Big brands are dominating the SERPS for the most important keywords. But does that mean they do SEO better than anyone else? Do they know a secret to rank higher in Google or are these companies tricking the algorithm?
Few days ago, while doing some competition research for domain registration and hosting related terms, I noticed that Godaddy, Authorize.net and Register.com were ranking on the first page for most keywords. As any SEO would do, I had a look at the type of backlinks they have, and also at their anchor text distribution.
Just as I expected, most of their backlinks were build using widgets. Needless to say, this method is against Google Webmaster’s guidelines. It’s interesting to see how in 2015 after Penguin was updated so many times, site-wide and footer backlinks can still rank websites.
In this post, I’ll show you how three well-known companies are ranking high in Google using unnatural backlinks.
Spammy Link Building
Back in 2011, Godaddy had hundreds of thousands dofollow backlinks using overly optimized anchor texts like SSL certificates, web hosting, website builder, etc. All these backlinks were added automatically in the footers of websites hosted by them. Basically, Godaddy took advantage of their non-technical users and forced them to link back to them, with a dofollow backlink. This spammy link building method helped Godaddy rank high for extremely competitive keywords.
Eventually, Google penalized Godaddy, forcing them to clean up their backlinks profile to recover their rankings. Since then, they have removed some of their backlinks and nofollowed a few others.
Surprisingly, even if now it’s 2015, Godaddy still uses the same method to build backlinks. The only difference is that now they don’t use exact match anchor texts. Their new strategy is to build backlinks to increase their domain authority, with generic anchor texts or images.
The first thing I’ve noticed at Godaddy, is the backlinks ratio. Almost 50 million backlinks, and only 600k domains from 21.2k different hosting IPs. Just 10% of their backlinks are nofollow. This is a clear sign Godaddy has a lot of site-wide dofollow backlinks.
Using the links checker from Monitor Backlinks I started analyzing the backlinks.
The first site I’ve found was spyassociates.com. After scrolling down to the footer section, I saw a dofollow backlink using the anchor text “extended validation certificate”. The link points to Godaddy, and because it’s dofollow it means it passes PageRank.
On the same screenshot, if you look closely on the left, you’ll see a similar widget from a different well known company, Authorize.net. Using the same method, they build a dofollow backlink with the anchor text “online credit card processing”. This keyword is very competitive and has a decent search volume, with more than 1300 monthly searches.
Do you want to guess who ranks first for “online credit card processing”?
Yes, you are right, it’s Authoritze.net.
I started suspecting Godaddy is building spammy backlinks, and ended up finding that other big brands are doing the same.

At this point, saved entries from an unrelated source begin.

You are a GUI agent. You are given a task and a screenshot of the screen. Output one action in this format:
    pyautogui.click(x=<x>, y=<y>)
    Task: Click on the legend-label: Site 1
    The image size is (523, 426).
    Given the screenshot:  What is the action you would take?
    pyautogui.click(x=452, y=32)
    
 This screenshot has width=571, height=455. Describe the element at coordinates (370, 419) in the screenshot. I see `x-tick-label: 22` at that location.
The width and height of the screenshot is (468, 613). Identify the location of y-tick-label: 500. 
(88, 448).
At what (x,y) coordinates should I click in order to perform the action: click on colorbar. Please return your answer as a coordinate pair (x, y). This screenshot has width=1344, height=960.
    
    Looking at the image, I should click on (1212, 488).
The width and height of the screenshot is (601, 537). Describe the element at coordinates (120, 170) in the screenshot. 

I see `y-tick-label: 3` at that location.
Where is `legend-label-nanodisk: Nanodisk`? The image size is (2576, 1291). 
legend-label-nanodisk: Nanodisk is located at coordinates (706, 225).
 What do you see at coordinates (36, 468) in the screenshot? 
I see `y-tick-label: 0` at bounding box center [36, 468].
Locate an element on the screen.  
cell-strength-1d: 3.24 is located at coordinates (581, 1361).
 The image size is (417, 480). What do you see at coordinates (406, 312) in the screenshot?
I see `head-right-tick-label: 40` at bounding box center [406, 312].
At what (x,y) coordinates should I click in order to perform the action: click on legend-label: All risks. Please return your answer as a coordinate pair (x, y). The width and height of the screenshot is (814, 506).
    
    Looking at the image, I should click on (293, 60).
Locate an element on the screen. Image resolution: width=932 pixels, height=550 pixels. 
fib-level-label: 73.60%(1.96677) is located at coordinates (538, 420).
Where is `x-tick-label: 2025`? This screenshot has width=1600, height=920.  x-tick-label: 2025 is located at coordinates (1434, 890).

I kept analyzing Godaddy’s backlinks, and I found another website linking to them from the footer. It’s the website FlyLink.com.
Again a dofollow backlink.
Do you want more examples because I can bore you with them? After all, remember that Godaddy has almost 50 million backlinks.
I’ll show you another one though.
90dayadvancecashloans.com, a one-page website linking back to Godaddy from the footer. This time the anchor text is very generic. Here’s a screenshot (looks like the website including the link was removed recently):
But how many backlinks can Godaddy build using this method? If you want to know the exact number, it’s 246.519 backlinks with the anchor text “want one”. All of these backlinks are dofollow and are violating Google’s guidelines.
Here’s how Godaddy’s anchor text distribution looks like:
More than 3 million sitewide backlinks using images and many other ones using generic anchor texts. After being penalized for over optimizing the keyword “website builder”, Godaddy has nofollowed most of those.
At the beginning of this post, I told you that Godaddy is not the only big brand using spammy link building strategies. Unfortunately, this is a common practice among large companies. Besides Godaddy and Authorize.net, I also want to show you how Register.com is ranking high in Google.
Looking at the anchor text distribution, the keyword “powered by register.com” looks suspicious. With 125.602 backlinks from 6352, it screams site-wide backlinks.
Getting down to backlinks analysis, here’s what I’ve found.
Dofollow link from Tortoise.com.
Another example from book-warehouse.com.
And the list can go on forever but there’s not point to show you thousands of spammy backlinks because you got the idea.
Most big brands are ranking high in Google by abusing the search algorithm. But it’s not only the case of Godaddy, Register.com or Authorize.net. There are numerous other examples that are following the same spammy methods.
What do you think about this? Should Google penalize big brands for building spammy backlinks?